= Description of the task =
Below are records to be repeated in full. Give them exactly.

= Task inputs =
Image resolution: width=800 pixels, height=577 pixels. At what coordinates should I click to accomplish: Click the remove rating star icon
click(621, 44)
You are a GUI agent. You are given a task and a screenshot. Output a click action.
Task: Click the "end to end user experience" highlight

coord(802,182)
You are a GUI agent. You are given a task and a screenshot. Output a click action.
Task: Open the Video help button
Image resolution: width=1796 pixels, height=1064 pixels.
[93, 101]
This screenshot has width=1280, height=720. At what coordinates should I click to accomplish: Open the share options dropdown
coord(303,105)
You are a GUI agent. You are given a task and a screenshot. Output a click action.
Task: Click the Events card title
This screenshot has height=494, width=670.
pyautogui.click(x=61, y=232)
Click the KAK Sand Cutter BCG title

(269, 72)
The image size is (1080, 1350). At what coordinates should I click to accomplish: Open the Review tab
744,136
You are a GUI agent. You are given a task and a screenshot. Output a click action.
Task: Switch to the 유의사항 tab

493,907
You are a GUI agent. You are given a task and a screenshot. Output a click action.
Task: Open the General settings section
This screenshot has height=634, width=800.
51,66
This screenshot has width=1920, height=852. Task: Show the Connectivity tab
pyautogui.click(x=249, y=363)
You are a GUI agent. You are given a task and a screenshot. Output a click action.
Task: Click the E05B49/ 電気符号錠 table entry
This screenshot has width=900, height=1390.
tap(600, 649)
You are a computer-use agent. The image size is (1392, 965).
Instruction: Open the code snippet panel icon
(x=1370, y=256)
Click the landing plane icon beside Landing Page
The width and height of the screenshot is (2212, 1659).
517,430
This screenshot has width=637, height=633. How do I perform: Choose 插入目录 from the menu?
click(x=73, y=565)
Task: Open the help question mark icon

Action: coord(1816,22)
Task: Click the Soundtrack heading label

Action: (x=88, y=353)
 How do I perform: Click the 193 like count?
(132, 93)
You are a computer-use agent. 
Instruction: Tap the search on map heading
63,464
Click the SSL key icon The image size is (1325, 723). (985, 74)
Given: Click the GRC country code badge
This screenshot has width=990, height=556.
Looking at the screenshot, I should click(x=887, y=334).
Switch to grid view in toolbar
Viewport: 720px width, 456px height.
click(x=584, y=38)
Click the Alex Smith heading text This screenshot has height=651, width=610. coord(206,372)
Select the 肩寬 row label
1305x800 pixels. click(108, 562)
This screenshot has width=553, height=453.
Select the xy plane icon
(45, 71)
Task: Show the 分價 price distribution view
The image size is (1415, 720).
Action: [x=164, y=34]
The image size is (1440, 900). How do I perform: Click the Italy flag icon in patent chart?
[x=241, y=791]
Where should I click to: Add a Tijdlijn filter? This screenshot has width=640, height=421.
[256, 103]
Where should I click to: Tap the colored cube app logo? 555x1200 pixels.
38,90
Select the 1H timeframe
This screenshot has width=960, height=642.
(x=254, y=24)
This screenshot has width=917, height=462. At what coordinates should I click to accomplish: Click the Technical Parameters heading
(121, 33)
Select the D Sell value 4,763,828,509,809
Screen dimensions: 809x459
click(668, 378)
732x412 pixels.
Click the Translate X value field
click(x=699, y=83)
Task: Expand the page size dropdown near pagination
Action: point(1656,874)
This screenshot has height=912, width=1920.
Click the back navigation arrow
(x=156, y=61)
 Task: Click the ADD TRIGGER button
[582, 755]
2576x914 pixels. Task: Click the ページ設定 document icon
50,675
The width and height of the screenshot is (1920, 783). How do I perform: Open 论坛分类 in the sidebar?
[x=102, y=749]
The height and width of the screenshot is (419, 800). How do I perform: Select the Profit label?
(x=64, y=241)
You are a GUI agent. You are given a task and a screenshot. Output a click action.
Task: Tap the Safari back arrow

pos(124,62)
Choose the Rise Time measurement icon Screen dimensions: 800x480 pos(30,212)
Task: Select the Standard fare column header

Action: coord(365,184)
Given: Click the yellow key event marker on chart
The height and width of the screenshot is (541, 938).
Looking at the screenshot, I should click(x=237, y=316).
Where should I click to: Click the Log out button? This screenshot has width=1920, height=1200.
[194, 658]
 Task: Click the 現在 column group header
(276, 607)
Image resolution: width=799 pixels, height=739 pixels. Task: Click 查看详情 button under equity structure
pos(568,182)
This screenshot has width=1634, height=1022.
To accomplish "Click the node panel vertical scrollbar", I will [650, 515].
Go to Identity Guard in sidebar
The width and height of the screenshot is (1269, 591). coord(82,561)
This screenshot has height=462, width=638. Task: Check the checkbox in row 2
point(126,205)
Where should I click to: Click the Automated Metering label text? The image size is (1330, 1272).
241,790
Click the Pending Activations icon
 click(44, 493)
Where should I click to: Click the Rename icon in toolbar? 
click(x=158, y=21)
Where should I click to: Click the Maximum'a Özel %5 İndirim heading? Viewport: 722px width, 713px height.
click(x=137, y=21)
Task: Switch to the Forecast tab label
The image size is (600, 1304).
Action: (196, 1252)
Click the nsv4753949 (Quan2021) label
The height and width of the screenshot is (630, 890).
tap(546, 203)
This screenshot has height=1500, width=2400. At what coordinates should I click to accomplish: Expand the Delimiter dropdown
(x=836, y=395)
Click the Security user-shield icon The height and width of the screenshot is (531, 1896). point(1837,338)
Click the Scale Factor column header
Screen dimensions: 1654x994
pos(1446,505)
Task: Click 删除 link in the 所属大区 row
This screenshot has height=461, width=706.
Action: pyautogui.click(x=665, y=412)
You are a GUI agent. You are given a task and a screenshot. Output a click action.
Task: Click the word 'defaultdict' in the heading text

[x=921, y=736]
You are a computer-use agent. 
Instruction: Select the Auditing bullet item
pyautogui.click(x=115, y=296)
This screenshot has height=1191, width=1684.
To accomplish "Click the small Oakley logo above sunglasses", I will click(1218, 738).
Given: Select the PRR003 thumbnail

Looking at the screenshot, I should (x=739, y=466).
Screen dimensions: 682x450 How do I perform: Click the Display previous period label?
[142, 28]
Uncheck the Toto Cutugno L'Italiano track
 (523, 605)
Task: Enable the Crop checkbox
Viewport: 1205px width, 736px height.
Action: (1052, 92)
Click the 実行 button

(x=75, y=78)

= Your response =
Image resolution: width=800 pixels, height=577 pixels. At what coordinates should I click to accomplish: Click the remove rating star icon
click(621, 44)
You are a GUI agent. You are given a task and a screenshot. Output a click action.
Task: Click the "end to end user experience" highlight

coord(802,182)
You are a GUI agent. You are given a task and a screenshot. Output a click action.
Task: Open the Video help button
Image resolution: width=1796 pixels, height=1064 pixels.
[93, 101]
This screenshot has width=1280, height=720. At what coordinates should I click to accomplish: Open the share options dropdown
coord(303,105)
You are a GUI agent. You are given a task and a screenshot. Output a click action.
Task: Click the Events card title
This screenshot has height=494, width=670.
pyautogui.click(x=61, y=232)
Click the KAK Sand Cutter BCG title

(269, 72)
The image size is (1080, 1350). At what coordinates should I click to accomplish: Open the Review tab
744,136
You are a GUI agent. You are given a task and a screenshot. Output a click action.
Task: Switch to the 유의사항 tab

493,907
You are a GUI agent. You are given a task and a screenshot. Output a click action.
Task: Open the General settings section
This screenshot has height=634, width=800.
51,66
This screenshot has width=1920, height=852. Task: Show the Connectivity tab
pyautogui.click(x=249, y=363)
You are a GUI agent. You are given a task and a screenshot. Output a click action.
Task: Click the E05B49/ 電気符号錠 table entry
This screenshot has width=900, height=1390.
tap(600, 649)
You are a computer-use agent. The image size is (1392, 965).
Instruction: Open the code snippet panel icon
(x=1370, y=256)
Click the landing plane icon beside Landing Page
The width and height of the screenshot is (2212, 1659).
517,430
This screenshot has width=637, height=633. How do I perform: Choose 插入目录 from the menu?
click(x=73, y=565)
Task: Open the help question mark icon

Action: coord(1816,22)
Task: Click the Soundtrack heading label

Action: (x=88, y=353)
 How do I perform: Click the 193 like count?
(132, 93)
You are a computer-use agent. 
Instruction: Tap the search on map heading
63,464
Click the SSL key icon The image size is (1325, 723). (985, 74)
Given: Click the GRC country code badge
This screenshot has width=990, height=556.
Looking at the screenshot, I should click(x=887, y=334).
Switch to grid view in toolbar
Viewport: 720px width, 456px height.
click(x=584, y=38)
Click the Alex Smith heading text This screenshot has height=651, width=610. coord(206,372)
Select the 肩寬 row label
1305x800 pixels. click(108, 562)
This screenshot has width=553, height=453.
Select the xy plane icon
(45, 71)
Task: Show the 分價 price distribution view
The image size is (1415, 720).
Action: [x=164, y=34]
The image size is (1440, 900). How do I perform: Click the Italy flag icon in patent chart?
[x=241, y=791]
Where should I click to: Add a Tijdlijn filter? This screenshot has width=640, height=421.
[256, 103]
Where should I click to: Tap the colored cube app logo? 555x1200 pixels.
38,90
Select the 1H timeframe
This screenshot has width=960, height=642.
(x=254, y=24)
This screenshot has width=917, height=462. At what coordinates should I click to accomplish: Click the Technical Parameters heading
(121, 33)
Select the D Sell value 4,763,828,509,809
Screen dimensions: 809x459
click(668, 378)
732x412 pixels.
Click the Translate X value field
click(x=699, y=83)
Task: Expand the page size dropdown near pagination
Action: point(1656,874)
This screenshot has height=912, width=1920.
Click the back navigation arrow
(x=156, y=61)
 Task: Click the ADD TRIGGER button
[582, 755]
2576x914 pixels. Task: Click the ページ設定 document icon
50,675
The width and height of the screenshot is (1920, 783). How do I perform: Open 论坛分类 in the sidebar?
[x=102, y=749]
The height and width of the screenshot is (419, 800). How do I perform: Select the Profit label?
(x=64, y=241)
You are a GUI agent. You are given a task and a screenshot. Output a click action.
Task: Tap the Safari back arrow

pos(124,62)
Choose the Rise Time measurement icon Screen dimensions: 800x480 pos(30,212)
Task: Select the Standard fare column header

Action: coord(365,184)
Given: Click the yellow key event marker on chart
The height and width of the screenshot is (541, 938).
Looking at the screenshot, I should click(x=237, y=316).
Where should I click to: Click the Log out button? This screenshot has width=1920, height=1200.
[194, 658]
 Task: Click the 現在 column group header
(276, 607)
Image resolution: width=799 pixels, height=739 pixels. Task: Click 查看详情 button under equity structure
pos(568,182)
This screenshot has width=1634, height=1022.
To accomplish "Click the node panel vertical scrollbar", I will [650, 515].
Go to Identity Guard in sidebar
The width and height of the screenshot is (1269, 591). coord(82,561)
This screenshot has height=462, width=638. Task: Check the checkbox in row 2
point(126,205)
Where should I click to: Click the Automated Metering label text? The image size is (1330, 1272).
241,790
Click the Pending Activations icon
 click(44, 493)
Where should I click to: Click the Rename icon in toolbar? 
click(x=158, y=21)
Where should I click to: Click the Maximum'a Özel %5 İndirim heading? Viewport: 722px width, 713px height.
click(x=137, y=21)
Task: Switch to the Forecast tab label
The image size is (600, 1304).
Action: (196, 1252)
Click the nsv4753949 (Quan2021) label
The height and width of the screenshot is (630, 890).
tap(546, 203)
This screenshot has height=1500, width=2400. At what coordinates should I click to accomplish: Expand the Delimiter dropdown
(x=836, y=395)
Click the Security user-shield icon The height and width of the screenshot is (531, 1896). point(1837,338)
Click the Scale Factor column header
Screen dimensions: 1654x994
pos(1446,505)
Task: Click 删除 link in the 所属大区 row
This screenshot has height=461, width=706.
Action: pyautogui.click(x=665, y=412)
You are a GUI agent. You are given a task and a screenshot. Output a click action.
Task: Click the word 'defaultdict' in the heading text

[x=921, y=736]
You are a computer-use agent. 
Instruction: Select the Auditing bullet item
pyautogui.click(x=115, y=296)
This screenshot has height=1191, width=1684.
To accomplish "Click the small Oakley logo above sunglasses", I will click(1218, 738).
Given: Select the PRR003 thumbnail

Looking at the screenshot, I should (x=739, y=466).
Screen dimensions: 682x450 How do I perform: Click the Display previous period label?
[142, 28]
Uncheck the Toto Cutugno L'Italiano track
 (523, 605)
Task: Enable the Crop checkbox
Viewport: 1205px width, 736px height.
Action: (1052, 92)
Click the 実行 button

(x=75, y=78)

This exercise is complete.